#### Challenge:
Revise the data from its first line through the line containing "info@sonarappliances.com (202, 85)", swapping "Commercial" for "Industrial" and changing nothing else.
"""
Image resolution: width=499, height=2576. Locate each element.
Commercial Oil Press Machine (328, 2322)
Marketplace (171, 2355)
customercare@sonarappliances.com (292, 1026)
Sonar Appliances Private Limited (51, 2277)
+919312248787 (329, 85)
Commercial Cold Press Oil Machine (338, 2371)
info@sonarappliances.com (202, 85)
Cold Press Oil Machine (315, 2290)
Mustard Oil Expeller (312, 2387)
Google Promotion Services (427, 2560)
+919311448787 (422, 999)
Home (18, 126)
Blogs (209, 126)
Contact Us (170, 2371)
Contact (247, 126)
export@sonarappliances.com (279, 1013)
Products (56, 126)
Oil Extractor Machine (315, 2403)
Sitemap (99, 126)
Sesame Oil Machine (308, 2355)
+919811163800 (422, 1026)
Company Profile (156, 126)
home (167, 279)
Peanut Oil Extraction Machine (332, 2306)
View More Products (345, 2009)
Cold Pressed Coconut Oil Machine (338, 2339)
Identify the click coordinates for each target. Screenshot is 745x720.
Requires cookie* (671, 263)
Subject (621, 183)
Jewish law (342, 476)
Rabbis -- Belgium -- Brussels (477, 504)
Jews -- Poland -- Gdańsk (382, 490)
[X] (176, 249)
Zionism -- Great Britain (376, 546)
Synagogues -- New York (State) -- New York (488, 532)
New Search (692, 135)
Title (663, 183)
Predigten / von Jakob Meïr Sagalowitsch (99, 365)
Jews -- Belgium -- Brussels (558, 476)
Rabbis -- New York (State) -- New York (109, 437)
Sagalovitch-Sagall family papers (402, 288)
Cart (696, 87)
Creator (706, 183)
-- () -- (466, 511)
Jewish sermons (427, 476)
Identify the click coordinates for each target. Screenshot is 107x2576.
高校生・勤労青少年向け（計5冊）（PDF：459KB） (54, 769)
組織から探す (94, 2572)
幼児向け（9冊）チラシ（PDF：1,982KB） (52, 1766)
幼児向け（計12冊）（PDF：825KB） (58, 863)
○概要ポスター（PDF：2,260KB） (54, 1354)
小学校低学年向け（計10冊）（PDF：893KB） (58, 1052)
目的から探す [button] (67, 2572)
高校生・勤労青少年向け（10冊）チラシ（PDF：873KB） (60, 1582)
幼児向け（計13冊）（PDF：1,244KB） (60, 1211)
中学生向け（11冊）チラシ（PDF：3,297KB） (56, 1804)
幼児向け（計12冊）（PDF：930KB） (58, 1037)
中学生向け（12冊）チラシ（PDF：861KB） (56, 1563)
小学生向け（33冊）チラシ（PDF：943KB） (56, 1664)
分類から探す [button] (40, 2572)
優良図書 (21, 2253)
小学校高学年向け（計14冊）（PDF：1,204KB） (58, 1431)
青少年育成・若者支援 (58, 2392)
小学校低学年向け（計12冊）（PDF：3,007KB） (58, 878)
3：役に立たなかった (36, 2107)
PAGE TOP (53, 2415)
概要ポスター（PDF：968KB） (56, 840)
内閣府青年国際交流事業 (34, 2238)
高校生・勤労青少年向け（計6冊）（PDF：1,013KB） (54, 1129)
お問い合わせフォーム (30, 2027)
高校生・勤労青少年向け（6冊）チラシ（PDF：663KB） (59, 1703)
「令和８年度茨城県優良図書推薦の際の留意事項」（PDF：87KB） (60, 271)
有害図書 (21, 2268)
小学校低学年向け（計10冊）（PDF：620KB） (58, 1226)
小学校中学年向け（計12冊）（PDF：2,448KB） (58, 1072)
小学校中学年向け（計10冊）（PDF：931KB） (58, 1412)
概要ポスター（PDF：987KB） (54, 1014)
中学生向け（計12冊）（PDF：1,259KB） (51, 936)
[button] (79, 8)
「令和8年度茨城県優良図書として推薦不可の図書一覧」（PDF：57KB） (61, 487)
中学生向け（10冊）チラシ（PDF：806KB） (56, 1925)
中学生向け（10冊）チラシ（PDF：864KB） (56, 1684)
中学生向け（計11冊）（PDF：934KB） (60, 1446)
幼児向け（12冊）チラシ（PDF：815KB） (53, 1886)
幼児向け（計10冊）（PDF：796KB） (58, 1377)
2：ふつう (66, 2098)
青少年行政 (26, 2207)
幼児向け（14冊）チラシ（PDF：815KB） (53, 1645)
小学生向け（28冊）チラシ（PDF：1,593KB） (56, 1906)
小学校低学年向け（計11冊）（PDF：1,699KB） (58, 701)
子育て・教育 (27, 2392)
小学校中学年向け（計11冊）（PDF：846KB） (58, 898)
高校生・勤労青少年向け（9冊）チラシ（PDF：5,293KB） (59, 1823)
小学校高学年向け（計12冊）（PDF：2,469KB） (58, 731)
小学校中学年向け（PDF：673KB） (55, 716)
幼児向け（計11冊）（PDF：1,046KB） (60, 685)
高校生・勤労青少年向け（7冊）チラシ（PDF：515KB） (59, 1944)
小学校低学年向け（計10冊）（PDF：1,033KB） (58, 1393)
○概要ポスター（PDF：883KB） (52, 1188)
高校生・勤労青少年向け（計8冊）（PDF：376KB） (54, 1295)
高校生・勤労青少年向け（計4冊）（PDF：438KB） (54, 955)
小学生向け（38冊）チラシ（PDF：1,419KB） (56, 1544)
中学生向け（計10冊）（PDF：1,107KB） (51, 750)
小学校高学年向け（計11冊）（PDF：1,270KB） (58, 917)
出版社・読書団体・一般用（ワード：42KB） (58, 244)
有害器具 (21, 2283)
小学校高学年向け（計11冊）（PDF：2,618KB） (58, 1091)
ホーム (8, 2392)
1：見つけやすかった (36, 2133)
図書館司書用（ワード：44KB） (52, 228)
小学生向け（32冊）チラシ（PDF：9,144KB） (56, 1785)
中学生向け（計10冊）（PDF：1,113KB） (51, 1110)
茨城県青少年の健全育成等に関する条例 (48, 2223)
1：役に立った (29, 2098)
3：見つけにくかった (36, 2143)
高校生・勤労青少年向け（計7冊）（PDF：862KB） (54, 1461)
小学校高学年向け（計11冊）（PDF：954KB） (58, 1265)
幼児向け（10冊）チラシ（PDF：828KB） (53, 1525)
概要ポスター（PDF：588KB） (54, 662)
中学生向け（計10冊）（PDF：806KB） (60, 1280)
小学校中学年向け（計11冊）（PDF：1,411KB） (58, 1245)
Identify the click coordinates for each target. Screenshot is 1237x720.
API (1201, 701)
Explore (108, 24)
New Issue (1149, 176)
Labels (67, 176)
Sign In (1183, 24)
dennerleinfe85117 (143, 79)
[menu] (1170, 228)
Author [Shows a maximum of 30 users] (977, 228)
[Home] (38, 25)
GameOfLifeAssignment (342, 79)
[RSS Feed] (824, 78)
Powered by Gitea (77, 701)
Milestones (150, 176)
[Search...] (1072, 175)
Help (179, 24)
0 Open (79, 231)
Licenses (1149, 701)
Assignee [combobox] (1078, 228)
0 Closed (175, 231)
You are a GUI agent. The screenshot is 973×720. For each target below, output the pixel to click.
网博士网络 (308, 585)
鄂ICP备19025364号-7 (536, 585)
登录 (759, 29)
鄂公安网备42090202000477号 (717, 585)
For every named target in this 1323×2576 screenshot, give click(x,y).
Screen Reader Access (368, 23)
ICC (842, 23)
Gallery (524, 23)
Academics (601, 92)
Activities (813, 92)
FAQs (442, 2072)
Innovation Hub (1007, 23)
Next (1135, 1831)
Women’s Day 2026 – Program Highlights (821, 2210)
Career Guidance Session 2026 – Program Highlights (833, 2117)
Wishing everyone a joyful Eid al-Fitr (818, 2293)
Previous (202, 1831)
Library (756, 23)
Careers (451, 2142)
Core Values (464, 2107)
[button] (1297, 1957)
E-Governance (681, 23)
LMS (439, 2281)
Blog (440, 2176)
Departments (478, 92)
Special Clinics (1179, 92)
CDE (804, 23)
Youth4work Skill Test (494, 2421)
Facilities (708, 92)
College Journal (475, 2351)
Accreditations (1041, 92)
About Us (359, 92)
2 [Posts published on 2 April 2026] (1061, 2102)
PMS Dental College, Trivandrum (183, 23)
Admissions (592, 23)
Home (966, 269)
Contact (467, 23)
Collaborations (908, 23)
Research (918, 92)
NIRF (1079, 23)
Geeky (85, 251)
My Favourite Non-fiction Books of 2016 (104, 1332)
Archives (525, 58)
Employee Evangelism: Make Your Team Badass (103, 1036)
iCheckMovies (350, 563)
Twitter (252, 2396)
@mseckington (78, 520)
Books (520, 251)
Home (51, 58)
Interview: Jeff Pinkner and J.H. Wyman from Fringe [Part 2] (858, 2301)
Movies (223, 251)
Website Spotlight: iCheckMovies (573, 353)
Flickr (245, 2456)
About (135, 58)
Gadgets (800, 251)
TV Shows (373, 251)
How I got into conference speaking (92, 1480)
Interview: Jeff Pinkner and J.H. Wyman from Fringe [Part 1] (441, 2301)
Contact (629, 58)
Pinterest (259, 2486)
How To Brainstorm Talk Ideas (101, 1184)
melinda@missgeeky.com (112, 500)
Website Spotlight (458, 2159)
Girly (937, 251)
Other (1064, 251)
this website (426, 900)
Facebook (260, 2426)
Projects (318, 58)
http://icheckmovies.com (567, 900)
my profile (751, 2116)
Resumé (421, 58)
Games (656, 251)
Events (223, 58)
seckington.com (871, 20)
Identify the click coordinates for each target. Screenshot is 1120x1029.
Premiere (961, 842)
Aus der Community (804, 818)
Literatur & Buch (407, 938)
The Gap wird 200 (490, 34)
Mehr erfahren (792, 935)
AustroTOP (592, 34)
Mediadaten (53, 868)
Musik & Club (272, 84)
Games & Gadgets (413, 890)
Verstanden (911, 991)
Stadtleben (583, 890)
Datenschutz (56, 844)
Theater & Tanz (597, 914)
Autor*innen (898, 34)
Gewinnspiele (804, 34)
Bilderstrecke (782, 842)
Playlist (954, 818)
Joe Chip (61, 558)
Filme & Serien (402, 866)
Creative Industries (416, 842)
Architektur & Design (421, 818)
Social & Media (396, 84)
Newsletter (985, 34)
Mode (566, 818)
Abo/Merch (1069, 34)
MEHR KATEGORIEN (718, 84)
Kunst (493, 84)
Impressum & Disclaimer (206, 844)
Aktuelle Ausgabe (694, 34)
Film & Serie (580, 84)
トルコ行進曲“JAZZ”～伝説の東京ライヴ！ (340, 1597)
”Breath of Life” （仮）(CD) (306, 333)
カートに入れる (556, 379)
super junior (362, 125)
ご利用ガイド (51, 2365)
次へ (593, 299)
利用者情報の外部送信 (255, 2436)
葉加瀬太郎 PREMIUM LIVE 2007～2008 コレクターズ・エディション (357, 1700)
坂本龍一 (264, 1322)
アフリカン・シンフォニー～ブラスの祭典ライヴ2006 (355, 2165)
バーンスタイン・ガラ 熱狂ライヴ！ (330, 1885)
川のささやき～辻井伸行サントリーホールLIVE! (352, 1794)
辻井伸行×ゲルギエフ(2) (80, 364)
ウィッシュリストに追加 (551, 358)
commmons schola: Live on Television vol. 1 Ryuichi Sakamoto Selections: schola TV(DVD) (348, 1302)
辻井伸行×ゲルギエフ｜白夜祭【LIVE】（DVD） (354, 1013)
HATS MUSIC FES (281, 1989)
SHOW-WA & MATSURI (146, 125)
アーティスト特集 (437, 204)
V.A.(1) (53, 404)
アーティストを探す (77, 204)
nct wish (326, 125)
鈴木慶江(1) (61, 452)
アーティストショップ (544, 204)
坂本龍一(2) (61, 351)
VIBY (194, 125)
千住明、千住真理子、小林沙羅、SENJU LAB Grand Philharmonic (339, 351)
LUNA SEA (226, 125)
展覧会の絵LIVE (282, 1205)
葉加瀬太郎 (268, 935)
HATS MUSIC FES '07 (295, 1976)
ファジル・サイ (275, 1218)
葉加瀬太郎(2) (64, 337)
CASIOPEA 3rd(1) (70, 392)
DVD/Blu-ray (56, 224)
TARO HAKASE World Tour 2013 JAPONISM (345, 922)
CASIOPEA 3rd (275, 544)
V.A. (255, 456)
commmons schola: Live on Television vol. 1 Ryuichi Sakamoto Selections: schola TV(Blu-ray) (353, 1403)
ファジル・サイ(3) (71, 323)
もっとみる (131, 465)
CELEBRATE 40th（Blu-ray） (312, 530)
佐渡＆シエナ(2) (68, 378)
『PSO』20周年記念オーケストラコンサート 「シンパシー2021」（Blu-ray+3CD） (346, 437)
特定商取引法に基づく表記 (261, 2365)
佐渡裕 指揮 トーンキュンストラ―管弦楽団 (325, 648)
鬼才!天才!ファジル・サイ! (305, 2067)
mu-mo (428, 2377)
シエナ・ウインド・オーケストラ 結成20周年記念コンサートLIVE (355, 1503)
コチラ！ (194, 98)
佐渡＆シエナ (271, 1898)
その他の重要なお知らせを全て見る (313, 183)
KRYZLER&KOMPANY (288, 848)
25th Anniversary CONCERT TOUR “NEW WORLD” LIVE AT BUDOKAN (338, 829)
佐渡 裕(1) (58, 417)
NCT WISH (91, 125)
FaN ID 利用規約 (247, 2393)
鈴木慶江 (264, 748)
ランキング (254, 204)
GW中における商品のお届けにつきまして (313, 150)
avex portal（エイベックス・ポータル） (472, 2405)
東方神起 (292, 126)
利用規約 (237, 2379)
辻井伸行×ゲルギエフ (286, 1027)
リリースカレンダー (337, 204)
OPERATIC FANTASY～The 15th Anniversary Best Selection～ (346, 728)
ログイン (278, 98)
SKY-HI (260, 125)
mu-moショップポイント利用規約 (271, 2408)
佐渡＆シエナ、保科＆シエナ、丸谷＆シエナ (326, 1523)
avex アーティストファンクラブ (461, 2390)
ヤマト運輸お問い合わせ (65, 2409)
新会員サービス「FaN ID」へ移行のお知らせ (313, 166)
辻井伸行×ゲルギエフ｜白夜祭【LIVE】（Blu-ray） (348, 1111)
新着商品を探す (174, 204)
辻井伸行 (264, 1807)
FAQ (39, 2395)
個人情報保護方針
"""
#### The completed task:
Image resolution: width=499, height=2576. Locate each element.
Industrial Oil Press Machine (328, 2322)
Marketplace (171, 2355)
customercare@sonarappliances.com (292, 1026)
Sonar Appliances Private Limited (51, 2277)
+919312248787 (329, 85)
Industrial Cold Press Oil Machine (338, 2371)
info@sonarappliances.com (202, 85)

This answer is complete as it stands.